# SOURCE DOCUMENT:
——

One of the exciting new features introduced in OpenCV 3 is called Seamless Cloning. With this new feature you can copy an object from one image, and paste it into another image making a composition that looks seamless and natural. The above image was created using a scene of a sky and that of an airplane. If I had simply overlaid the airplane image on top of the sky image, the result would look ridiculous (See Figure 2).
Now of course nobody in their right mind would do a composition like that. You would obviously mask the image out carefully, and perhaps after spending half a day in Photoshop get an image that looks like Figure 3.
If you are an artist you would spend another half day and carefully adjust the lighting on the airplane to the lighting of the sky image and create a beautiful composition.
There are two problems however. First, you don’t have half a day to spend. Second, you are probably not an artist!

——

# EXTRACTED ENTRIES:

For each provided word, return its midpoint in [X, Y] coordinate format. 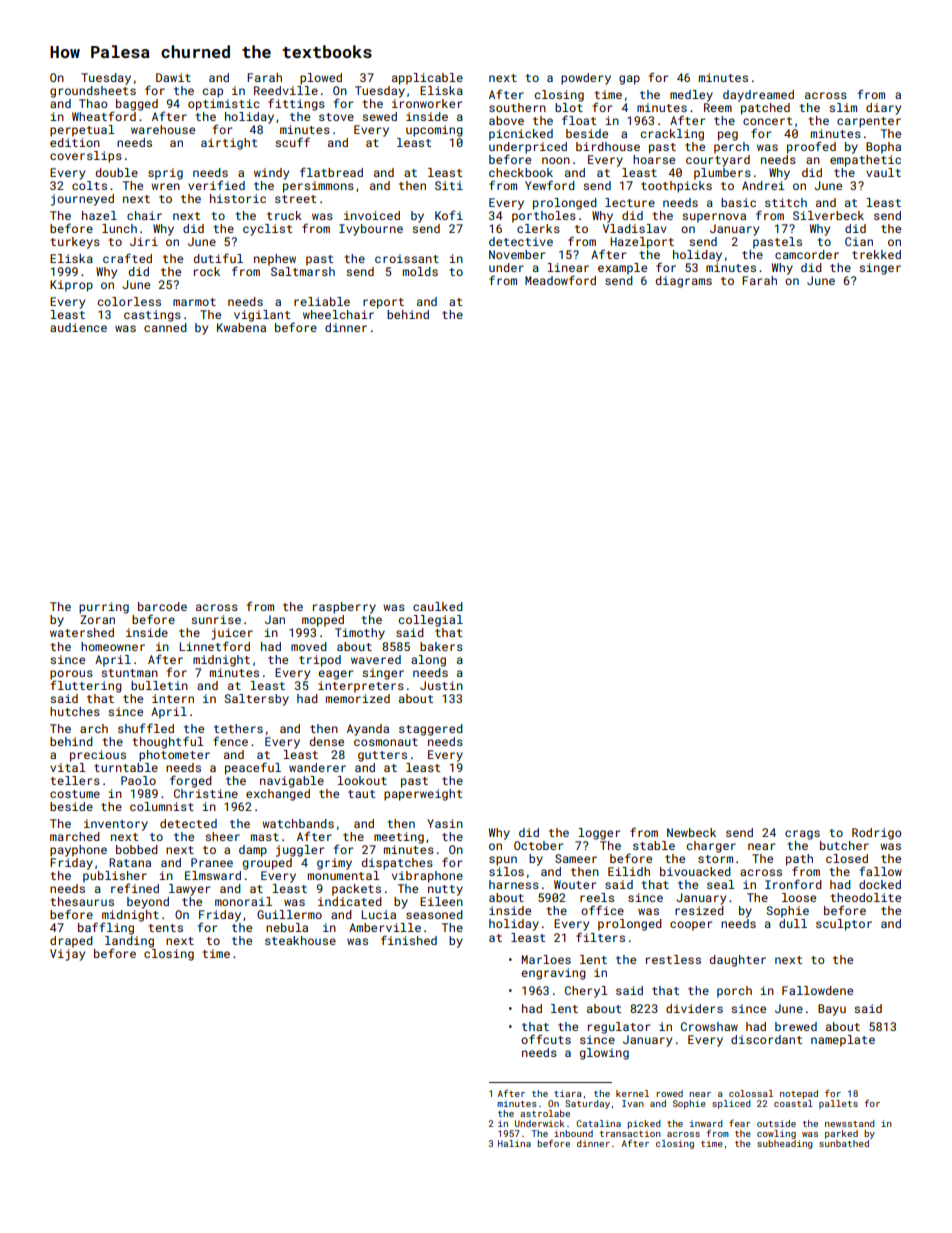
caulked [438, 606]
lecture [630, 202]
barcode [162, 606]
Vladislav [635, 228]
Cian [859, 241]
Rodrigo [876, 834]
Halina [514, 1143]
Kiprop [71, 286]
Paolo [138, 780]
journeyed [82, 200]
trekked [876, 254]
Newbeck [691, 832]
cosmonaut [386, 742]
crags [802, 835]
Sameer [576, 858]
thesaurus [82, 901]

——

# PROBLEM 1:
Write out the whole seamless cloning text word for word.
# PROBLEM 2:
Give back every line of the listing that follows the seamless cloning text, unchanged, and leave out the picture.

# COMPLETE OUTPUT 1:
One of the exciting new features introduced in OpenCV 3 is called Seamless Cloning. With this new feature you can copy an object from one image, and paste it into another image making a composition that looks seamless and natural. The above image was created using a scene of a sky and that of an airplane. If I had simply overlaid the airplane image on top of the sky image, the result would look ridiculous (See Figure 2).
Now of course nobody in their right mind would do a composition like that. You would obviously mask the image out carefully, and perhaps after spending half a day in Photoshop get an image that looks like Figure 3.
If you are an artist you would spend another half day and carefully adjust the lighting on the airplane to the lighting of the sky image and create a beautiful composition.
There are two problems however. First, you don’t have half a day to spend. Second, you are probably not an artist!

# COMPLETE OUTPUT 2:
For each provided word, return its midpoint in [X, Y] coordinate format. 
caulked [438, 606]
lecture [630, 202]
barcode [162, 606]
Vladislav [635, 228]
Cian [859, 241]
Rodrigo [876, 834]
Halina [514, 1143]
Kiprop [71, 286]
Paolo [138, 780]
journeyed [82, 200]
trekked [876, 254]
Newbeck [691, 832]
cosmonaut [386, 742]
crags [802, 835]
Sameer [576, 858]
thesaurus [82, 901]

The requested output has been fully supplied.